O 105: Poster Session VIII: Graphene and beyond II

O 105.4: Poster

Thursday, March 4, 2021, 13:30–15:30, P

Probing Quantum Hall edge channels by scanning tunneling spectroscopy — •Tjorven Johnsen1, Sayanti Samaddar1, Astrid Weston2,3, Matthew J. Hamer2,3, Kenji Watanabe4, Takashi Taniguchi4, Roman Gorbachev2,3,5, and Markus Morgenstern11II. Institute of Physics B, RWTH Aachen University, Germany. — 2Department of Physics and Astronomy, University of Manchester, UK. — 3National Graphene Institute, University of Manchester, UK. — 4National Institute for Materials Science, Tsukuba, Ibaraki 305-0044, Japan. — 5Henry Royce Institute for Advanced Materials, University of Manchester, UK.
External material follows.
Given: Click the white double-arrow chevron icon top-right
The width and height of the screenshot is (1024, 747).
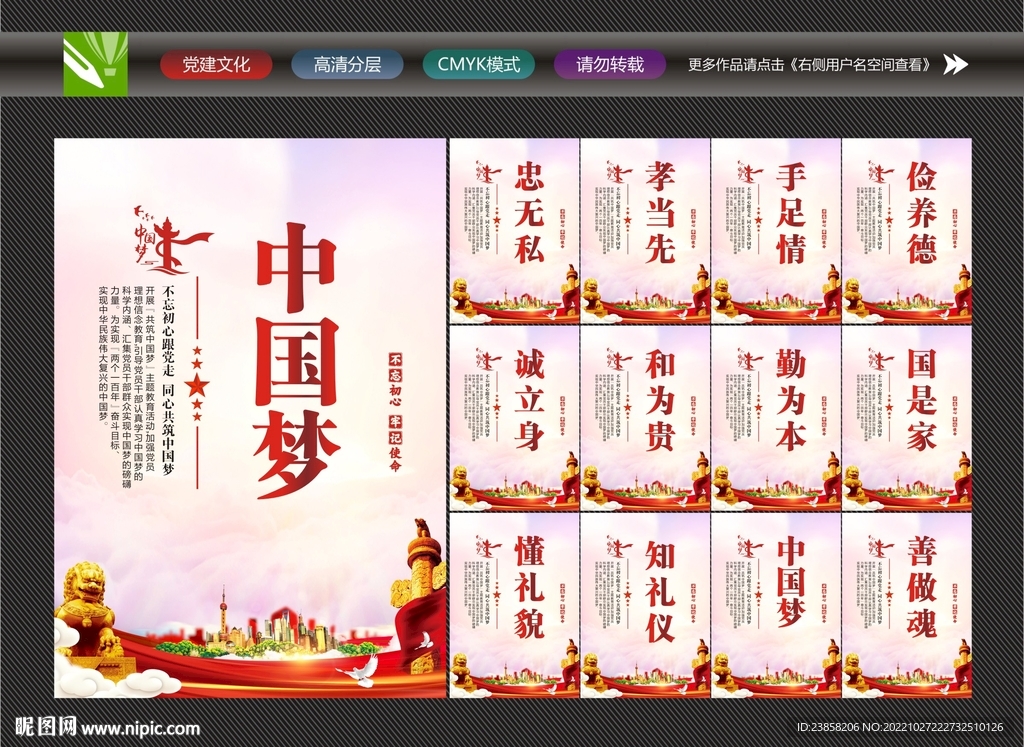Looking at the screenshot, I should 956,65.
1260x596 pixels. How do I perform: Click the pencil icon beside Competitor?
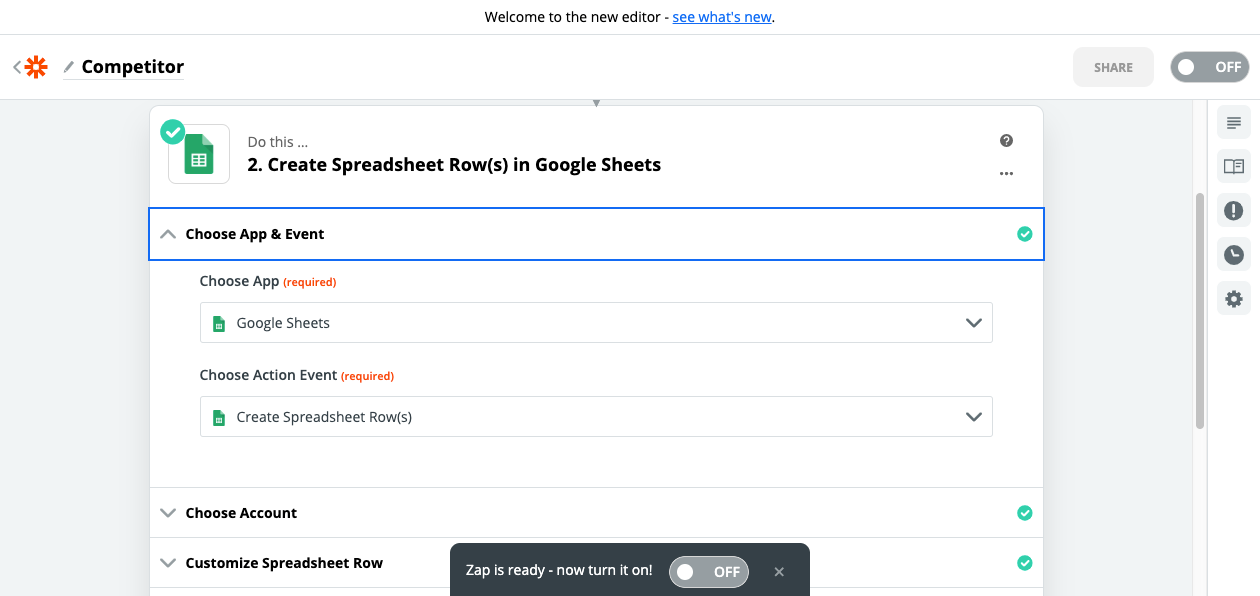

The topology of the quantum Hall effect is imprinted in the edge channel (EC) transport, but microscopic details of the EC topography at the scale of the magnetic length are largely unknown. Here we use scanning tunneling spectroscopy to probe the quantum Hall ECs at integer fillings along a gate-tunable graphene pn interface. ECs with finite width at the Fermi level become apparent along the continuous potential gradient across the interface. They meander along the interface in width and lateral position due to the inhomogeneous local electrostatic environment. However, the appearance of charging lines testifies the simultaneous presence of a tip-induced quantum dot that is influencing the electrostatics at the interface similarly as in scanning gate experiments and, hence, modifies the measurement results in detail. To disentangle the contributions from ECs and quantum dot, we employed electrostatic model simulations that explain multiple details of the observed charging lines and the local density of states features.